(Collected data)
'''

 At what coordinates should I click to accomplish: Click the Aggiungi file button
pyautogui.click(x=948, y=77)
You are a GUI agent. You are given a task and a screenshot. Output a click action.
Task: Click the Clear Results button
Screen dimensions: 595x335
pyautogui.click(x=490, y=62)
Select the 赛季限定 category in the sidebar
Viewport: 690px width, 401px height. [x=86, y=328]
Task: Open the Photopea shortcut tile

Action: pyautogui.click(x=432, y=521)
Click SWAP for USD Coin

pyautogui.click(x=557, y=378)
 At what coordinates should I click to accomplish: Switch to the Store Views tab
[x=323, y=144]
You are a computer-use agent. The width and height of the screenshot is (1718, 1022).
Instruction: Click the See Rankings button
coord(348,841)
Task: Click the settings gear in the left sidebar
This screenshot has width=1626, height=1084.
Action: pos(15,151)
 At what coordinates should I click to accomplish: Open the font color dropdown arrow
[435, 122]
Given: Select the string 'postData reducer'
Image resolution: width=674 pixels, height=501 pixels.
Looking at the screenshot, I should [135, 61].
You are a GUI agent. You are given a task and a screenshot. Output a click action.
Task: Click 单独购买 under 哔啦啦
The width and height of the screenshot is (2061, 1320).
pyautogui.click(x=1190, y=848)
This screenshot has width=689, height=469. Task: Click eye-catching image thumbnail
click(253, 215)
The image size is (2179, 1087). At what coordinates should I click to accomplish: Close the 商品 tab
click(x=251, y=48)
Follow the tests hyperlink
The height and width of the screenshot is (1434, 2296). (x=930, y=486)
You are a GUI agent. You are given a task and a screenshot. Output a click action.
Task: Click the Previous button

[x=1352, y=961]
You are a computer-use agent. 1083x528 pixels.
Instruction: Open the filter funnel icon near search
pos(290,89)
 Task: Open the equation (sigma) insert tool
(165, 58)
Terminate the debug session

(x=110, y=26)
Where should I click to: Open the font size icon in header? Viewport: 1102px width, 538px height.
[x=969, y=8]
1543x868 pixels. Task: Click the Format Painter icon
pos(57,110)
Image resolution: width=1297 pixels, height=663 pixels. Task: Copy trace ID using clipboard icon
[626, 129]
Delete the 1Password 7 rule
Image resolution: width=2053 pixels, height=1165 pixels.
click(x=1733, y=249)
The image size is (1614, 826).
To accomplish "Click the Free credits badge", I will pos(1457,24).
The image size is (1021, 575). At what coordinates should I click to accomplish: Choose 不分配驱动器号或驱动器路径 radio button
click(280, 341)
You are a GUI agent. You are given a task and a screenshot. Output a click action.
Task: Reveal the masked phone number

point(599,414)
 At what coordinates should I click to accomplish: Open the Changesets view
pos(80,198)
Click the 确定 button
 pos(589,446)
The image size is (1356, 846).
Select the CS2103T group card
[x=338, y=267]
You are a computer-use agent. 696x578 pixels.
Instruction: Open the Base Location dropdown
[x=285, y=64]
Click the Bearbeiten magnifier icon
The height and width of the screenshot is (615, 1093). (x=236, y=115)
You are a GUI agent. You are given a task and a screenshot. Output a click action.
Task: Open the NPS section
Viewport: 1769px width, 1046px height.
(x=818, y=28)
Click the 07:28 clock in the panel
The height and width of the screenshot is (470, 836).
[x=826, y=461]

'''

▶ [Task item] The records above should be returned exactly.

▶ [Written answer]
 At what coordinates should I click to accomplish: Click the Aggiungi file button
pyautogui.click(x=948, y=77)
You are a GUI agent. You are given a task and a screenshot. Output a click action.
Task: Click the Clear Results button
Screen dimensions: 595x335
pyautogui.click(x=490, y=62)
Select the 赛季限定 category in the sidebar
Viewport: 690px width, 401px height. [x=86, y=328]
Task: Open the Photopea shortcut tile

Action: pyautogui.click(x=432, y=521)
Click SWAP for USD Coin

pyautogui.click(x=557, y=378)
 At what coordinates should I click to accomplish: Switch to the Store Views tab
[x=323, y=144]
You are a computer-use agent. The width and height of the screenshot is (1718, 1022).
Instruction: Click the See Rankings button
coord(348,841)
Task: Click the settings gear in the left sidebar
This screenshot has width=1626, height=1084.
Action: pos(15,151)
 At what coordinates should I click to accomplish: Open the font color dropdown arrow
[435, 122]
Given: Select the string 'postData reducer'
Image resolution: width=674 pixels, height=501 pixels.
Looking at the screenshot, I should [135, 61].
You are a GUI agent. You are given a task and a screenshot. Output a click action.
Task: Click 单独购买 under 哔啦啦
The width and height of the screenshot is (2061, 1320).
pyautogui.click(x=1190, y=848)
This screenshot has width=689, height=469. Task: Click eye-catching image thumbnail
click(253, 215)
The image size is (2179, 1087). At what coordinates should I click to accomplish: Close the 商品 tab
click(x=251, y=48)
Follow the tests hyperlink
The height and width of the screenshot is (1434, 2296). (x=930, y=486)
You are a GUI agent. You are given a task and a screenshot. Output a click action.
Task: Click the Previous button

[x=1352, y=961]
You are a computer-use agent. 1083x528 pixels.
Instruction: Open the filter funnel icon near search
pos(290,89)
 Task: Open the equation (sigma) insert tool
(165, 58)
Terminate the debug session

(x=110, y=26)
Where should I click to: Open the font size icon in header? Viewport: 1102px width, 538px height.
[x=969, y=8]
1543x868 pixels. Task: Click the Format Painter icon
pos(57,110)
Image resolution: width=1297 pixels, height=663 pixels. Task: Copy trace ID using clipboard icon
[626, 129]
Delete the 1Password 7 rule
Image resolution: width=2053 pixels, height=1165 pixels.
click(x=1733, y=249)
The image size is (1614, 826).
To accomplish "Click the Free credits badge", I will pos(1457,24).
The image size is (1021, 575). At what coordinates should I click to accomplish: Choose 不分配驱动器号或驱动器路径 radio button
click(280, 341)
You are a GUI agent. You are given a task and a screenshot. Output a click action.
Task: Reveal the masked phone number

point(599,414)
 At what coordinates should I click to accomplish: Open the Changesets view
pos(80,198)
Click the 确定 button
 pos(589,446)
The image size is (1356, 846).
Select the CS2103T group card
[x=338, y=267]
You are a computer-use agent. 696x578 pixels.
Instruction: Open the Base Location dropdown
[x=285, y=64]
Click the Bearbeiten magnifier icon
The height and width of the screenshot is (615, 1093). (x=236, y=115)
You are a GUI agent. You are given a task and a screenshot. Output a click action.
Task: Open the NPS section
Viewport: 1769px width, 1046px height.
(x=818, y=28)
Click the 07:28 clock in the panel
The height and width of the screenshot is (470, 836).
[x=826, y=461]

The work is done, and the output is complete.